Programs for suicide prevention should be developed, tested, expanded, and implemented through funding from appropriate agencies including NIMH, DVA, CDC, and SAMHSA.
Partnerships should be formed among federal, state, and local agencies to implement effective suicide prevention programs. Collaboration should be sought with professional organizations (including the American Psychiatric Association and the American Psychological Association) and non-profit organizations dedicated to the prevention of suicide (such as the American Foundation for the Prevention of Suicide or the American Association of Suicidology). NIMH and SAMHSA should work with the Department of
Education and the Administration on Aging to encourage national programs for youth and elderly populations.
Programs that have shown success within select populations should be expanded. For example, the Air Force program should be adopted by hierarchical organizations that employ groups with increased suicide rates, including police and rescue workers. Gatekeeper training programs and screening programs for youth and elderly should be implemented more broadly within work and educational settings to identify and intervene with those at suicide-risk. There should be a systemic identification of high suicide risk groups for targeted intervention.

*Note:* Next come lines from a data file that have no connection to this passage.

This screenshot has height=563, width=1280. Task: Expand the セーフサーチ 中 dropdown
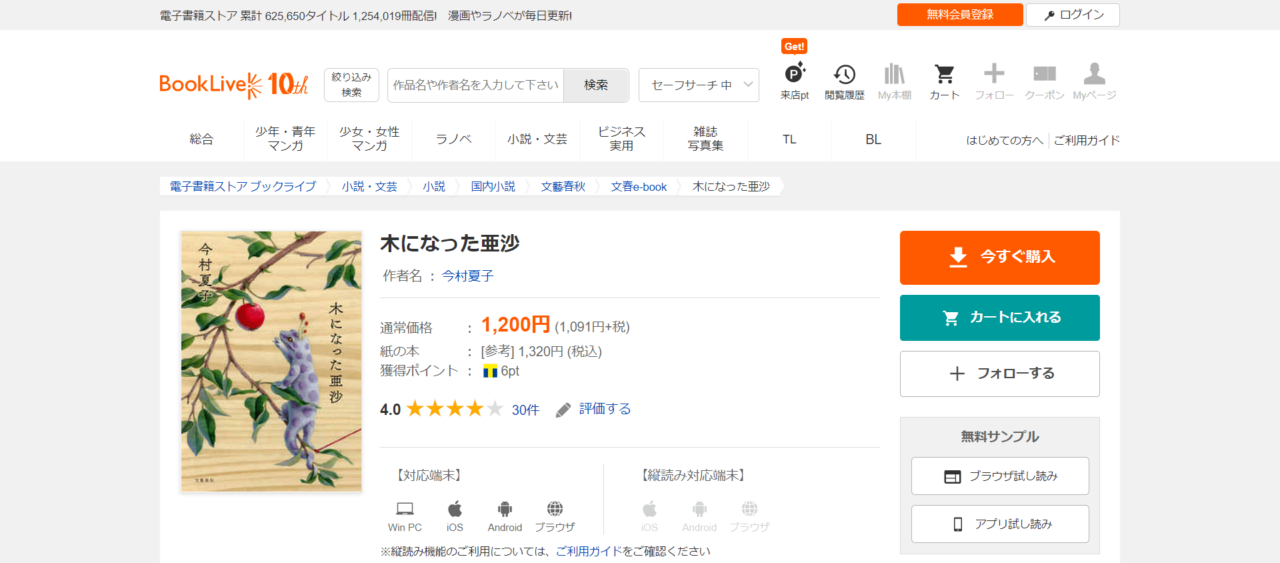(698, 85)
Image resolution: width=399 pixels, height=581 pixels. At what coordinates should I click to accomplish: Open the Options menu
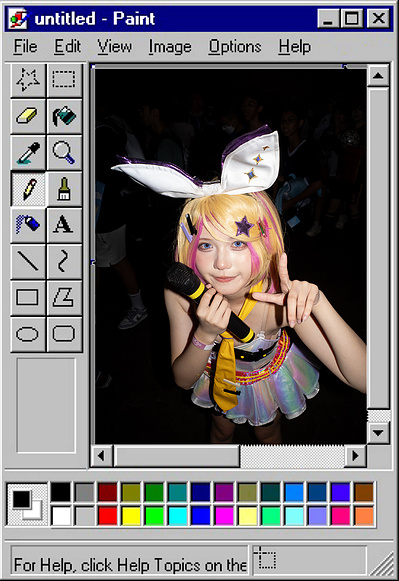(235, 47)
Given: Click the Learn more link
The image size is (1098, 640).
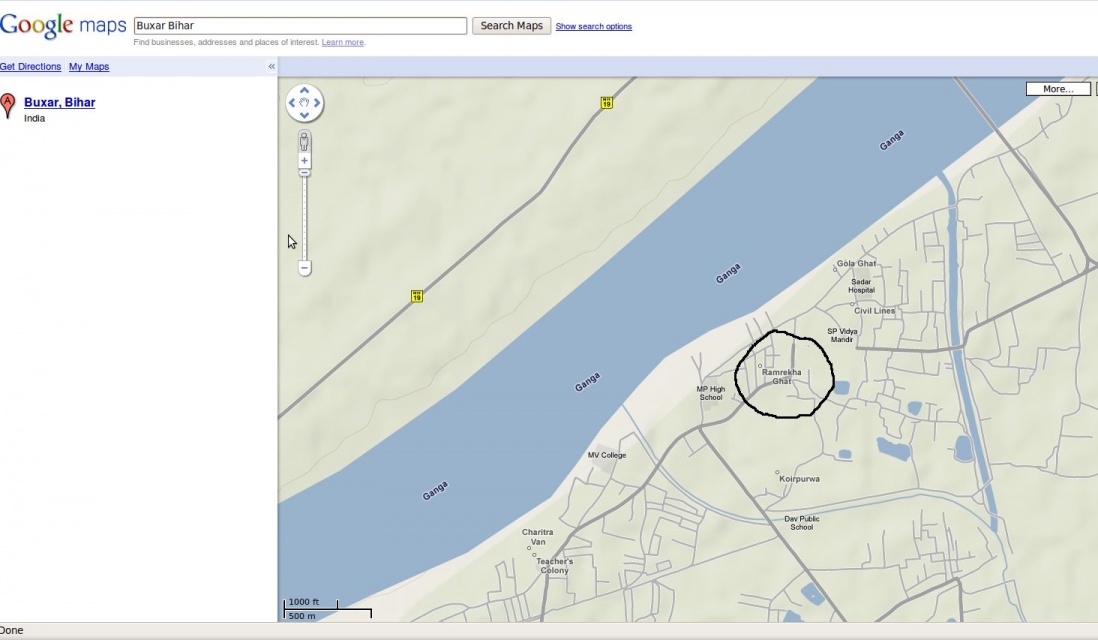Looking at the screenshot, I should (343, 43).
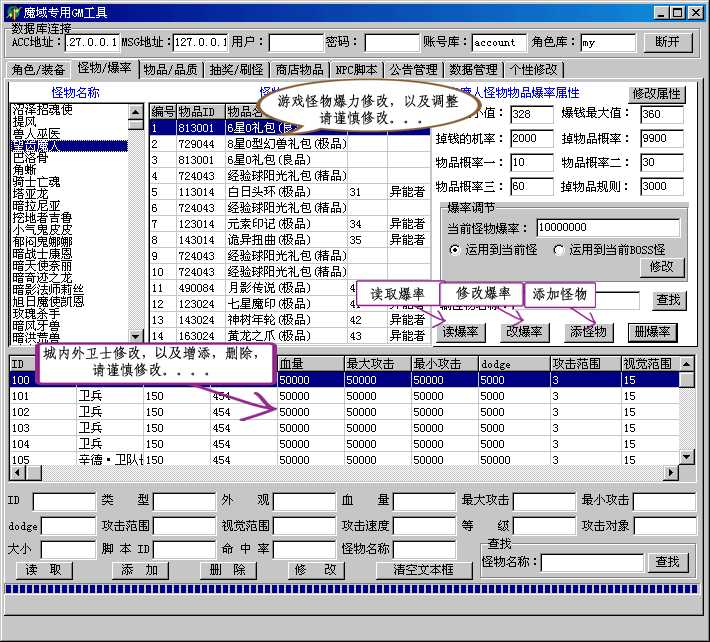
Task: Click the 删爆率 button
Action: [652, 332]
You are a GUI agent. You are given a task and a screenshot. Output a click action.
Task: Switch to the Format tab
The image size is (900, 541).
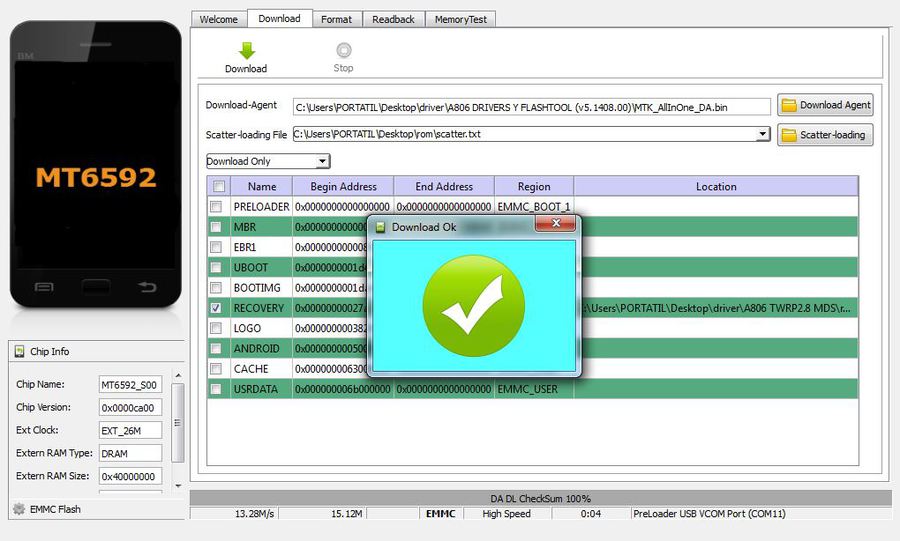(x=336, y=20)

Pilot programs for coping and resiliency training as part of the curriculum for school-aged children should be implemented, evaluated, and scaled up when feasible. Given the involvement of cumulative life-stressors in suicide and the existing efficacy data on these programs, it is expected that this intervention will reduce suicidality as well as other unwanted outcomes.
Restriction of access or reduced lethality of common means of suicide should be legislated (e.g., gun safety, barriers on bridges, altering the content of cooking gas, packaging of commonly used pills, and poison control).
Long-term public education campaigns and media training should be evaluated for their effectiveness both to change the public’s knowledge and attitudes and to reduce suicide and suicidal behaviors.